Gene therapy offers the tantalizing possibility of manipulating DNA as a means of attacking infected cells that make up the HIV reservoir, altering the susceptibility of cells to HIV infection, or enhancing the ability of the immune system to attack or block the virus. But it carries a number of risks and challenges. Scientists need to find ways to improve the efficiency of appropriately altering DNA, effectively target the correct cells, and enable the therapy to safely persist long enough to have an effect.
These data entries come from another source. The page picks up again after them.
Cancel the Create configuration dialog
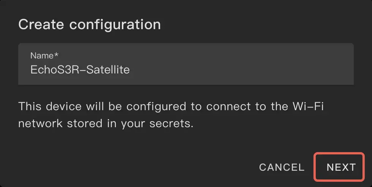Viewport: 372px width, 187px height. click(282, 167)
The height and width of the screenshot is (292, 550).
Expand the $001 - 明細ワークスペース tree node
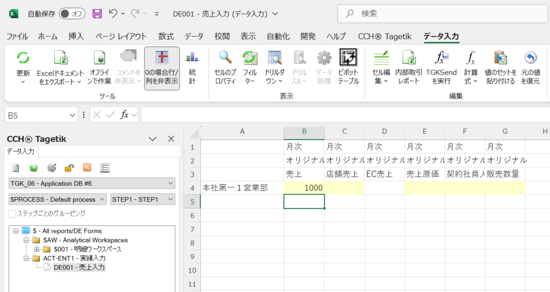point(37,249)
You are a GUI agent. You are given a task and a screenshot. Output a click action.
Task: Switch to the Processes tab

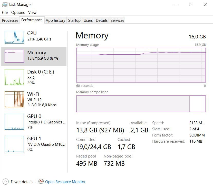(x=10, y=20)
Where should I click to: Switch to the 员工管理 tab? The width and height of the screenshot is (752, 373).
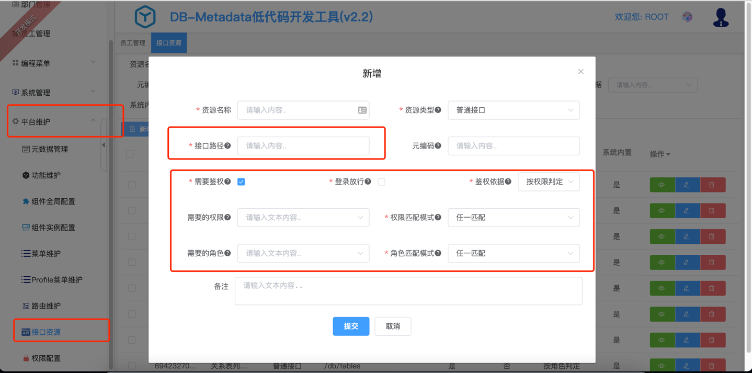(x=133, y=43)
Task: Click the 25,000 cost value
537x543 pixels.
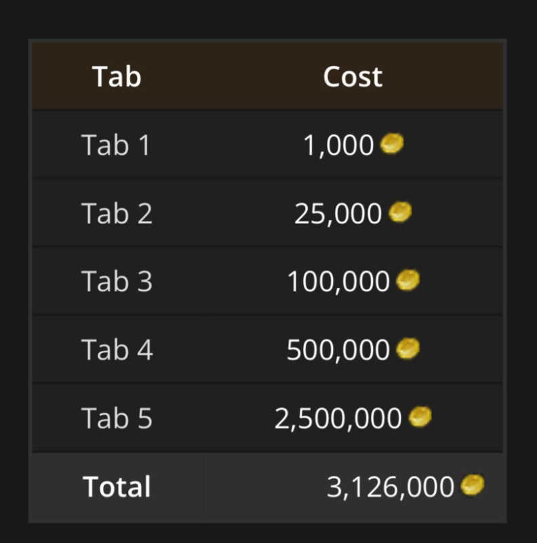Action: click(338, 214)
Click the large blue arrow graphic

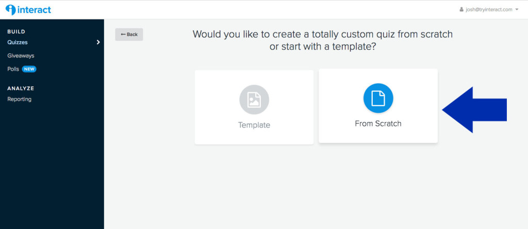coord(474,110)
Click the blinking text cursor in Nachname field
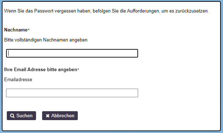The height and width of the screenshot is (133, 223). (x=9, y=53)
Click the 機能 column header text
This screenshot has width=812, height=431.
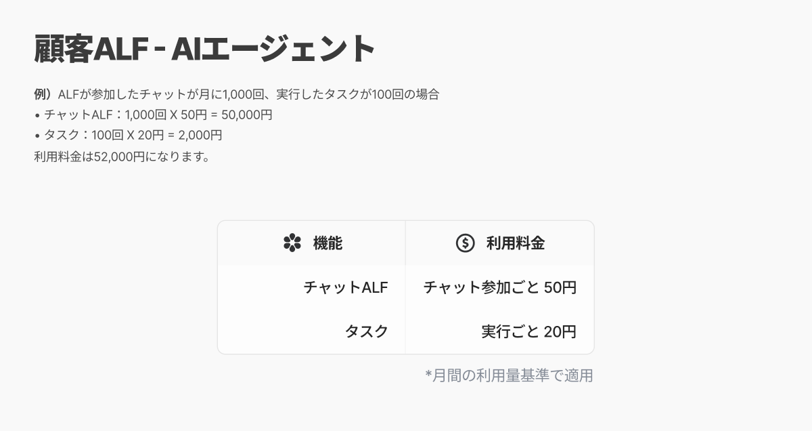click(328, 243)
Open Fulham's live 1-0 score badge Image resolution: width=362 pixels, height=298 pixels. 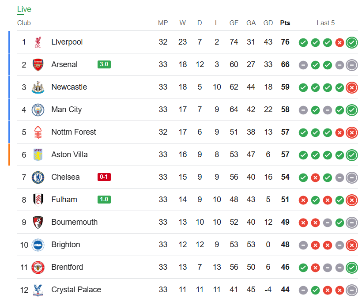tap(104, 200)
The researchers will pursue projects aimed at: designing and refining vectors that can accurately target the cells that make up the reservoir and regions such as the lymph nodes, where the reservoir cells tend to be concentrated; using so-called CAR T cells, which have shown remarkable promise in clearing some types of cancer, as a potential means of killing HIV-infected cells; and exploring the potential of using viral and non-viral delivery mechanisms to deliver emerging types of genetic scissors that could cut the virus out of human DNA.
In a second round of grants, amfAR awarded $1.2 million to six researchers who will explore mechanisms of HIV persistence and the potential for HIV eradication. These "Innovation" grants are designed to test and advance innovative ideas in the early stages of testing.
For instance, Andrew Badley, M.D., from the Mayo Clinic College of Medicine in Rochester, MN, will test whether ixazomib, a drug currently used to treat the blood cancer multiple myeloma, can reduce the size of the viral reservoir in the body. Joshua Schiffer, M.D., from Fred Hutchinson Cancer Research Center in Seattle, WA, will test a drug normally used to prevent organ transplant rejection for its potential to eliminate the persistent HIV reservoir.
Andrew Henderson, M.D., from Boston University School of Medicine in Boston, MA, and Fabio Romero, Ph.D., from The George Washington University in Washington, DC, will both explore a cure strategy known as "block & lock," which aims to permanently silence HIV and prevent the emergence of virus when antiretroviral therapy is stopped.
Brad Jones, Ph.D., from the University of Maryland in Baltimore, aims to develop a new class of broadly neutralizing antibodies that enable the immune system to recognize proteins not normally accessible to the body's antibody making machinery. The goal is to increase the number of people in whom broadly neutralizing antibodies are effectively killed by Natural Killer cells.
And to better understand how Timothy Brown, "the Berlin patient," was cured of HIV, Benjamin Burwitz, Ph.D., from Oregon Health and Science University in Portland, will explore the precise mechanisms that led to his cure by generating a monkey model lacking the protein CCR5, the primary means by which most types of HIV infect cells.
"These two rounds of grants get to the heart of the scientific challenges we face in our search for a cure," said Dr. Rowena Johnston, amfAR's vice president of research. "Through these projects, we will continue to forge the scientific alliances -- within HIV and beyond -- that we believe are our best hope for accelerating progress toward a cure."